Prolonged periods of time spent working in front of a computer screen can cause eye strain and tension. Not only may eye fatigue reduce productivity, but it can also lead to both physical and mental tiredness.
Himalayan Siddhaa Akshar, the founder of Akshar Yoga Institutions, offered the following advice in an interview with HT Lifestyle to help keep your eyes healthy and minimize eye strain:
i. Cut Down on Screen Time: In order to give your eyes enough rest, try to limit the amount of time you spend in front of screens each day.
ii. Take Regular Breaks: To avoid sitting for long periods of time, take regular breaks to clear your head and rest your eyes.
iii. Avert Dim illumination: To lessen eye strain, make sure you have enough illumination when reading or working.
iv. Avoid Fluorescent Lighting: Over time, fluorescent lighting can deteriorate your eyesight and cause irritation.
Yoga's health benefits for your eyes:
"Incorporating Yoga into your daily routine can be immensely beneficial to combat eye strain and improve vision," stated Himalayan Siddhaa Akshar. Long-term improved eye health can be ensured by adopting specific yoga positions that guard against eye tiredness and overexertion. In order to maintain eye health and avoid strain, he suggested the following yoga poses:
In mountain pose, or Tadasana: Raise your body to a standing position and place your heels together. Breathe deeply for 5-8 breaths while actively using your leg muscles. Activate your core muscles and relax your shoulders down and back.
Padahastasana (Standing Forward Bend): Exhale, then stand in Samasthithi.

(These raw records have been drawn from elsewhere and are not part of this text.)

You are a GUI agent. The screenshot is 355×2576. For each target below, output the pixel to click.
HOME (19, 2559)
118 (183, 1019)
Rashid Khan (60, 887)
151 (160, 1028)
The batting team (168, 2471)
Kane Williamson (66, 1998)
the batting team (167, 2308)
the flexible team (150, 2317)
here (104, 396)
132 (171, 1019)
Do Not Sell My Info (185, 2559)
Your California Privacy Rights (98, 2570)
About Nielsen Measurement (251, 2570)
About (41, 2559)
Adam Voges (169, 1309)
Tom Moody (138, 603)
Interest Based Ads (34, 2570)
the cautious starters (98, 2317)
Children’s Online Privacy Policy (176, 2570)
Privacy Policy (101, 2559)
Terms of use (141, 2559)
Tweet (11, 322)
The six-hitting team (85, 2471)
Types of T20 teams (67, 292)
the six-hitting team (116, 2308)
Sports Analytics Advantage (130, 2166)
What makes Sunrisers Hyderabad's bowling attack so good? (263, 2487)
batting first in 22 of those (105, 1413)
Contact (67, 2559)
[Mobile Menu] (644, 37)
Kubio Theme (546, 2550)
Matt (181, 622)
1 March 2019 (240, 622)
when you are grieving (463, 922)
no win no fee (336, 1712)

Bend your upper body slightly, lowering your head while maintaining a relaxed neck and shoulder. With some practice, place your palms on each side of your foot and slowly extend your knees so that you can try to touch your thighs to your chest. Maintain this pose for some time.
Begin in Vajrasana for Sirshasana (Headstand): Interlock your palms and place your elbows on the ground. Using your palms for support, place your head's crown on the ground in front of them. As soon as your back straightens, tiptoe toward your head. After raising your right leg, raise your left leg so that it is in line with your upper body while maintaining your balance and core strength. Hold this pose for as long as it feels comfortable, pointing your toes downward and linking your legs.
Lie on your back in the wheel pose, or chakrasana: Put your hands on the floor next to your head and turn your arms so that they are at your shoulders. Take a deep breath, raise your body into an arch, and split your weight equally across your four limbs. Take a 15–20 second break and hold the position.
Plow Pose (Halasana): Place your palms on the floor next to you while lying on your back. Using your abdominal muscles, raise your legs to a ninety-degree angle. Lower your legs back behind your head and plant your palms firmly on the floor. If necessary, use your palms to support your lower back. Take a few deep breaths and hold the pose for ten to fifteen seconds.
Dhanurasana (Bow Pose): Bend your knees and raise your arms and legs off the floor while in the bow pose, or Dhanurasana. Try to lift your arms and legs as high as you can while keeping your gaze upward. Take a 15–20 second break and hold the position.
Desk Yoga: This type of yoga helps enhance posture and lessen eye strain by adapting poses to be done at a desk. It's easy to incorporate basic postures like Utkatasana, Samakonasana, and Tadasana into your daily routine at work. Take a few minutes each hour, whether you work in an office setting or from home, to stretch your body and de-stress your eyes. This will help you stay healthy and productive.